O levantamento envolveu 1.099 pacientes com diferentes doenças graves e revelou maior alinhamento entre desejo e tratamento em outras enfermidades, como insuficiência cardíaca.
Descompasso entre desejo e prática médica
O levantamento realizado por pesquisadores dos centros de câncer e cuidados paliativos da Universidade da Califórnia em Los Angeles analisou 1.099 pacientes, incluindo 231 com câncer em estado avançado. Destes, 37% estavam recebendo terapias agressivas, com fortes efeitos colaterais, mesmo preferindo abordagens focadas em conforto e alívio dos sintomas. Em contraste, apenas 19% dos pacientes com insuficiência cardíaca ou doença pulmonar obstrutiva crônica relataram incompatibilidade entre desejo e tratamento, sugerindo maior alinhamento com a equipe médica nesses casos.
Segundo o oncologista Manan Shah, principal autor do estudo, “é compreensível haver uma certa discrepância entre os desejos do paciente e o tipo de atendimento que ele recebe em casos de doenças de alta complexidade. No entanto, o que nos preocupou foi a diferença no nível de desacordo entre pacientes com câncer e aqueles com outras enfermidades igualmente graves, com risco de morte semelhante”.
Preferências dos pacientes
Os dados mostram que 25% dos pacientes priorizavam tratamentos para prolongar a vida, enquanto 49% optavam pelo alívio de sintomas. Apesar disso, 51% dos pacientes com câncer em estágio avançado percebiam que o foco da equipe médica era prolongar a vida, e apenas 19% sentiam que o cuidado priorizava conforto e bem-estar.
Impactos e decisões compartilhadas
Entre pacientes com outras doenças graves, como insuficiência cardíaca, doença pulmonar obstrutiva crônica, doença renal e condição hepática severa, os percentuais de percepção eram diferentes: 35% acreditavam que o foco estava em prolongar a vida, enquanto 28% percebiam ênfase no alívio dos sintomas. Não houve diferença significativa na taxa de sobrevivência entre os grupos.

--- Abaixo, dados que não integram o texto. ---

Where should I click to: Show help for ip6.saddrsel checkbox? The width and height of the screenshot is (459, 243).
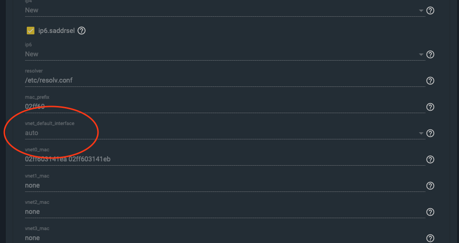pyautogui.click(x=81, y=31)
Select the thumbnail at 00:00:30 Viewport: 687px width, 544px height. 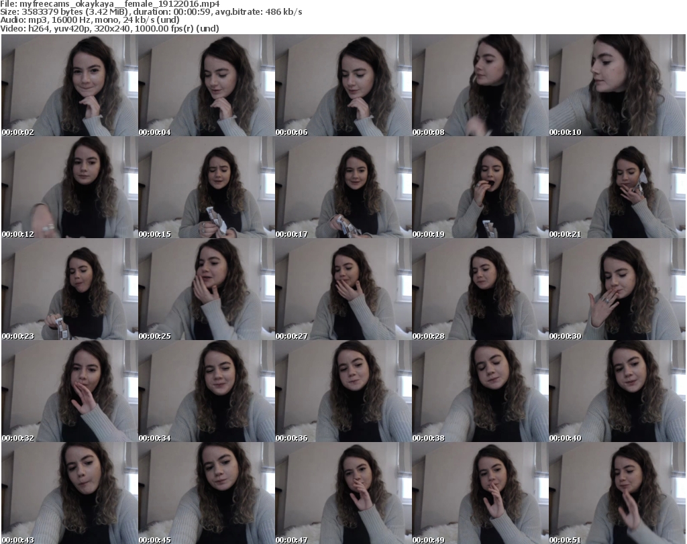point(617,290)
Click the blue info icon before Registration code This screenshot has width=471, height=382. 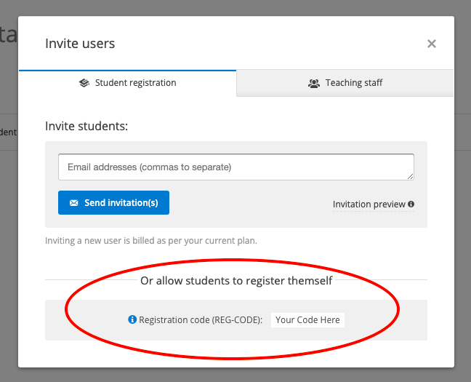pos(132,319)
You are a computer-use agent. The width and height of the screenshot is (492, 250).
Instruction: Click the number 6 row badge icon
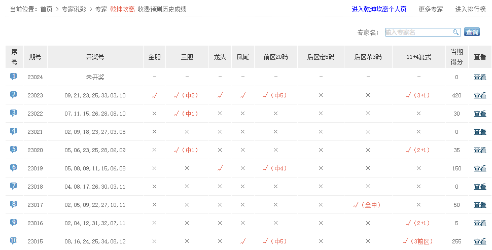[x=14, y=168]
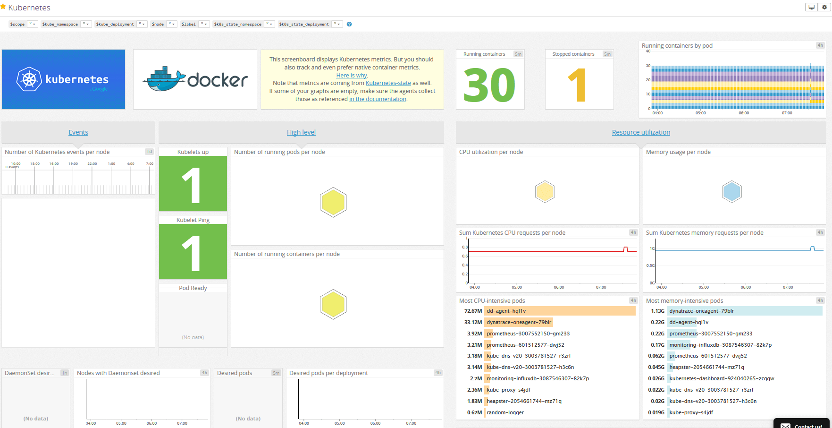The image size is (832, 428).
Task: Open TV mode with the screen icon
Action: pyautogui.click(x=811, y=7)
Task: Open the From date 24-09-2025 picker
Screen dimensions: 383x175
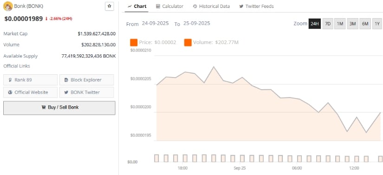Action: coord(156,23)
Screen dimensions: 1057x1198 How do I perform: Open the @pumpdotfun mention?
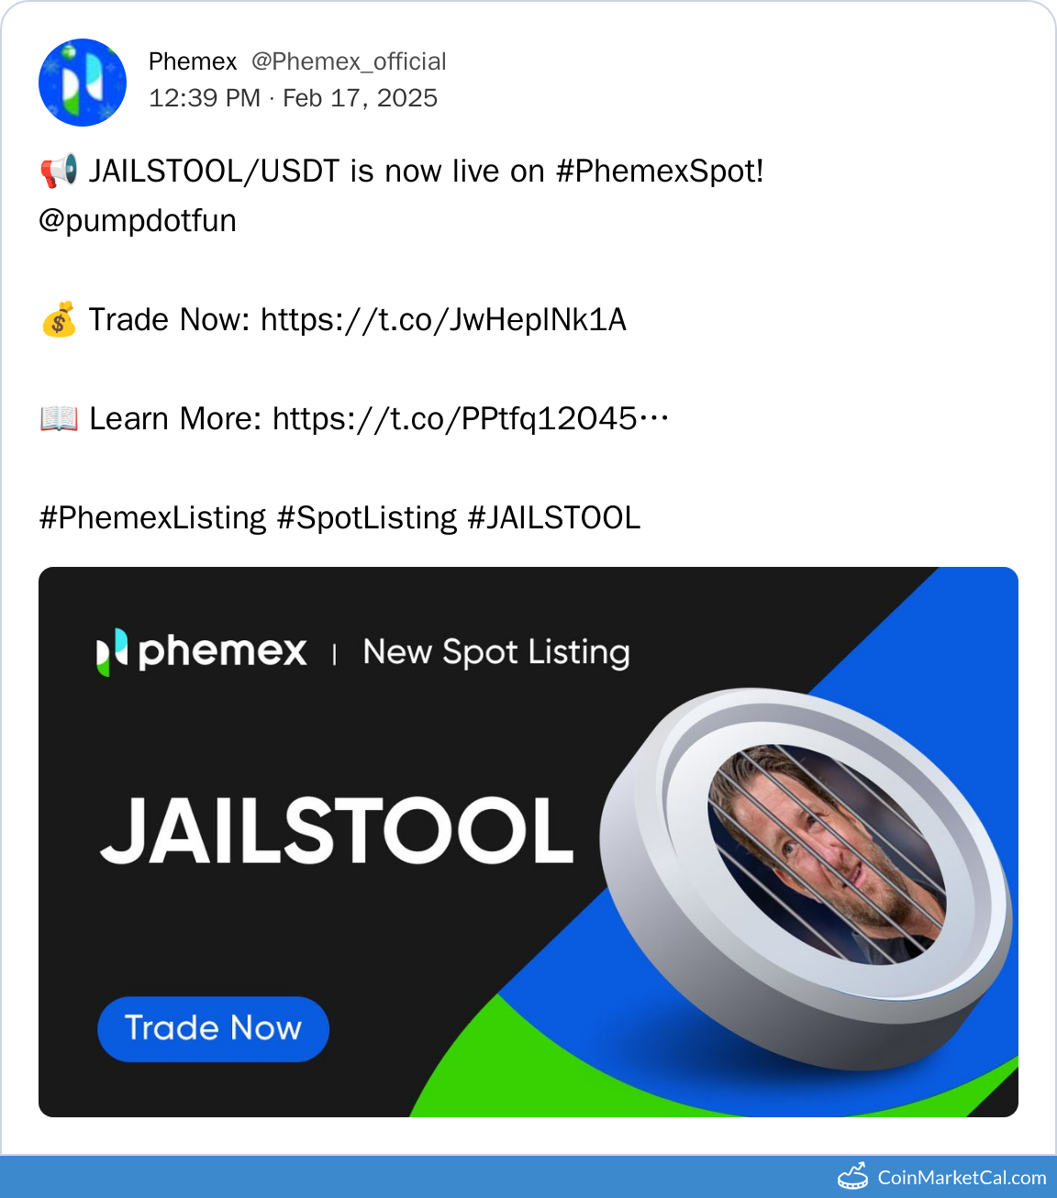point(138,221)
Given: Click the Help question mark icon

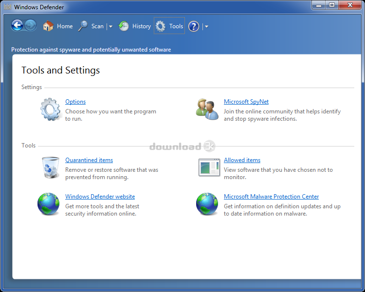Looking at the screenshot, I should pos(194,26).
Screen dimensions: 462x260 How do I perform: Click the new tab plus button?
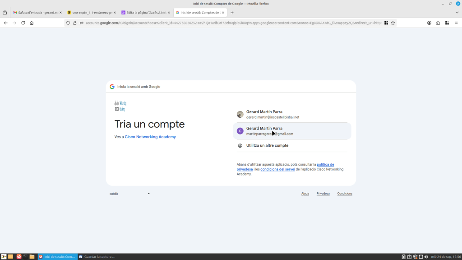coord(232,13)
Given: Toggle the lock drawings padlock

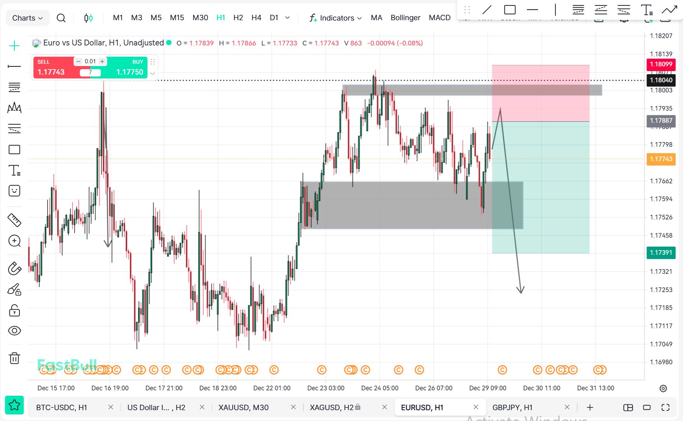Looking at the screenshot, I should [14, 310].
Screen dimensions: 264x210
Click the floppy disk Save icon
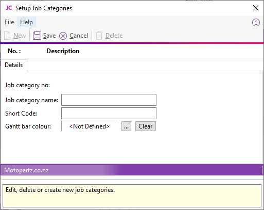click(x=37, y=36)
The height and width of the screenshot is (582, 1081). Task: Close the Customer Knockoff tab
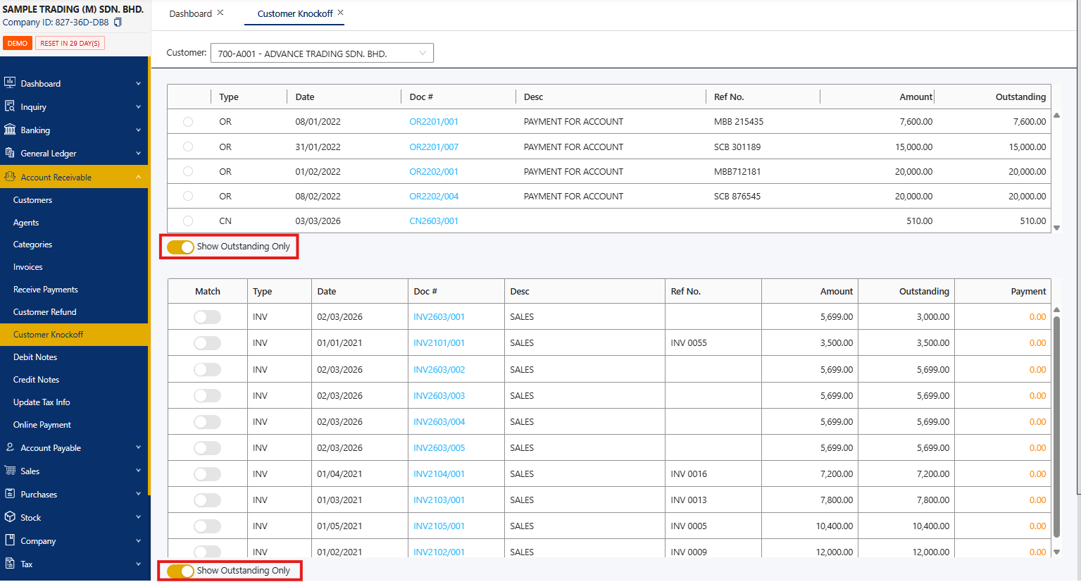click(x=341, y=13)
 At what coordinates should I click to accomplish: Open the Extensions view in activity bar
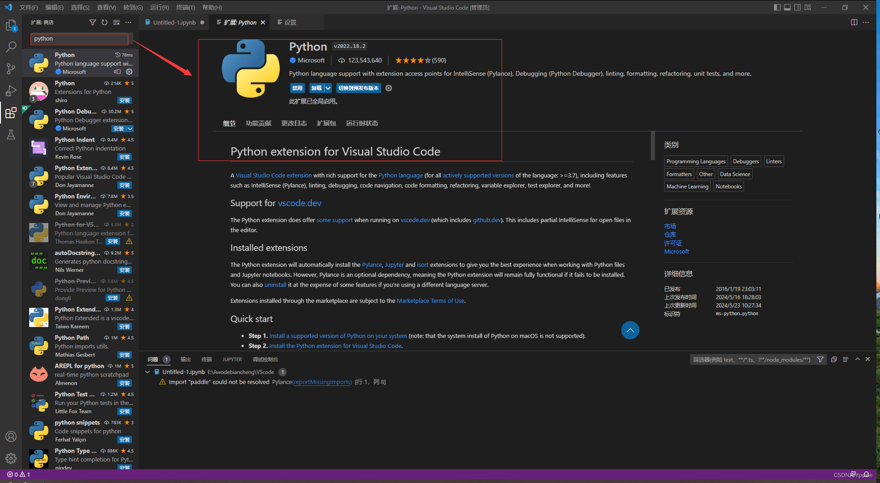[x=11, y=113]
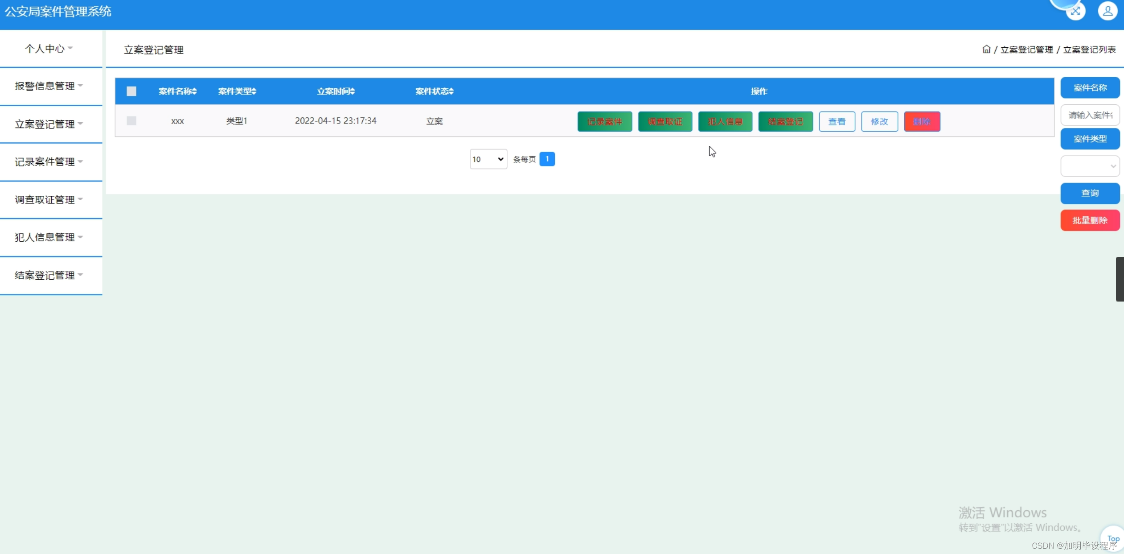Open the page size dropdown showing 10
Viewport: 1124px width, 554px height.
point(488,159)
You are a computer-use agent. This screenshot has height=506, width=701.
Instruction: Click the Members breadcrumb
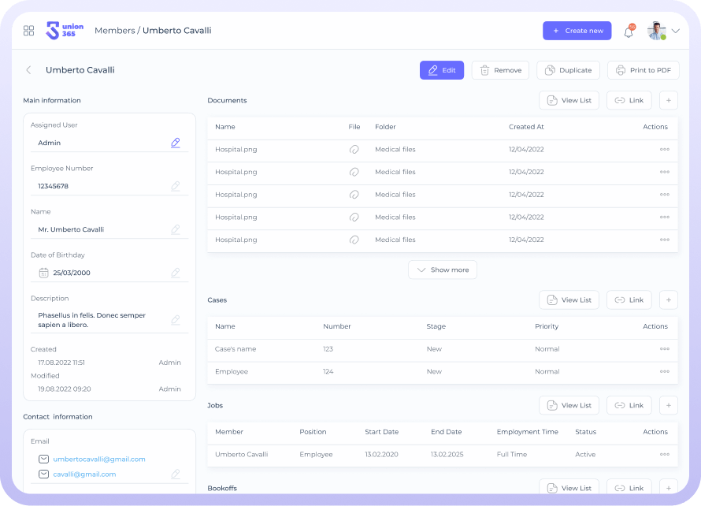[x=113, y=31]
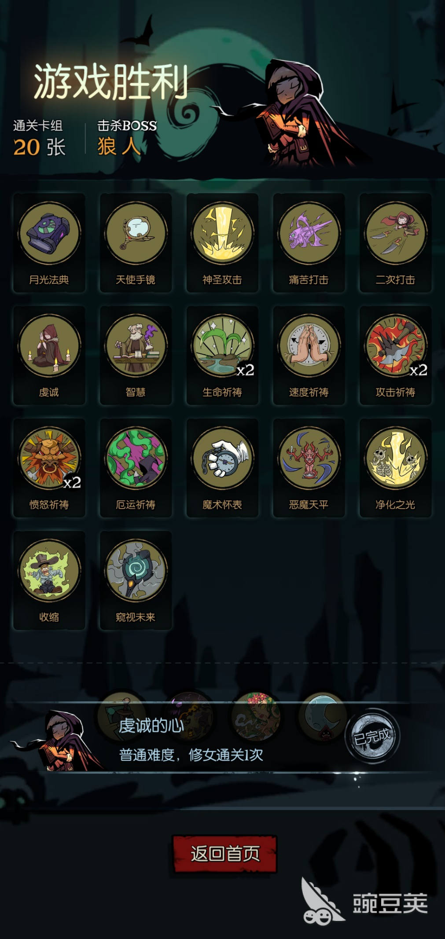Open the 攻击祈祷 x2 axe card
Viewport: 445px width, 939px height.
coord(395,355)
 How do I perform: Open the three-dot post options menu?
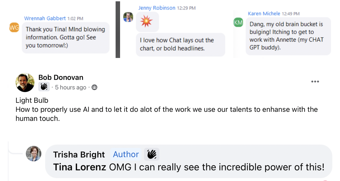coord(315,82)
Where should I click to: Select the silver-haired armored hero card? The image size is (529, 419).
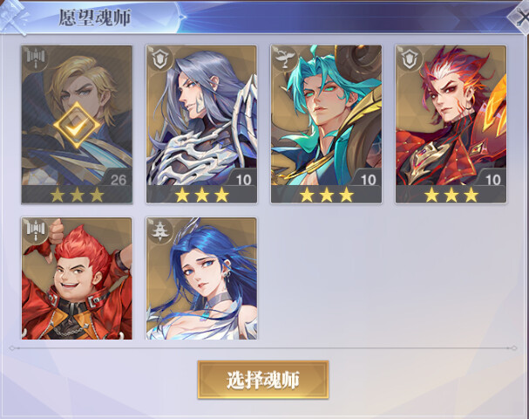point(201,124)
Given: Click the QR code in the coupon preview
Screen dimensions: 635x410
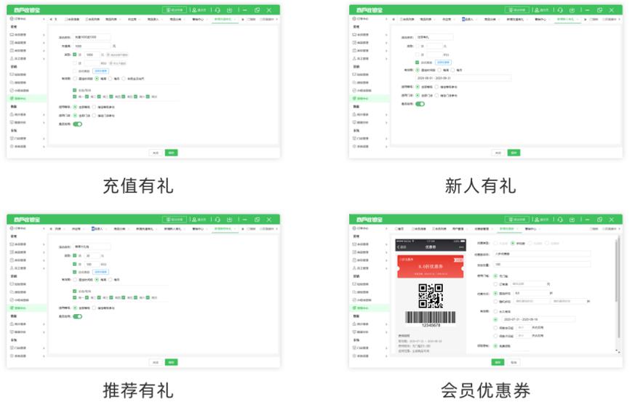Looking at the screenshot, I should point(430,295).
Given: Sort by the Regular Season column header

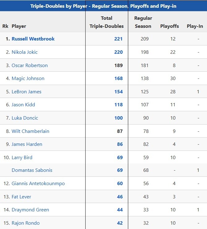Looking at the screenshot, I should pos(143,22).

O estudo destaca a importância da autonomia do paciente e do respeito às escolhas individuais, especialmente em situações de alta complexidade. A decisão compartilhada entre médico e paciente busca equilibrar conhecimento técnico e valores pessoais, promovendo um cuidado mais alinhado às necessidades individuais. O suporte emocional e o diálogo aberto são essenciais para garantir um atendimento humanizado e ético.
Além disso, o levantamento indica que pacientes mais jovens e em melhores condições de saúde tendem a receber tratamentos mais agressivos, mesmo quando não é essa sua vontade, evidenciando a necessidade de maior alinhamento entre equipes médicas e pacientes.